══ Texto apresentado

Por Victor Martins Pimenta, no Justificando
Na última quinta-feira (5), o Justificando publicou o primeiro de uma série de três artigos de minha autoria sobre a atual escalada punitiva no país. Argumentei, ali, que vivemos em grande parte do mundo um momento de recrudescimento punitivo e perda de solidariedade social, sendo o fenômeno brasileiro agravado por um governo que promove a agenda repressiva e a divisão da sociedade entre “mocinhos” e “bandidos”, legitimando contra os últimos toda sorte de horrores.
Tentei demonstrar, também, que essa agenda governamental não está dissociada das expectativas da sociedade, em grande medida aderente ao discurso punitivista, contribuindo para uma cena de guerra em bairros periféricos do país, que vitima sobretudo os mais vulneráveis tanto à violência quanto ao encarceramento, justamente os jovens, negros e pobres.
O objetivo do artigo que segue é analisar esse contexto, abrindo campo para a discussão sobre uma agenda progressista nas áreas da segurança pública e do sistema prisional.

════
══ Dados fornecidos

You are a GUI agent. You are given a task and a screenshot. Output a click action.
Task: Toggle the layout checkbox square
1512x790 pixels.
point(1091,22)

════

> _Tarefa 1_:
De acordo com o texto apresentado, quantos artigos compõem a série sobre a atual escalada punitiva no país?
> _Tarefa 2_:
Copie fielmente o trecho do texto apresentado, começando pelas palavras "Tentei demonstrar, também, que" e encerrando após "negros e pobres.".

> _Resultado da tarefa 1_:
Três artigos.

> _Resultado da tarefa 2_:
Tentei demonstrar, também, que essa agenda governamental não está dissociada das expectativas da sociedade, em grande medida aderente ao discurso punitivista, contribuindo para uma cena de guerra em bairros periféricos do país, que vitima sobretudo os mais vulneráveis tanto à violência quanto ao encarceramento, justamente os jovens, negros e pobres.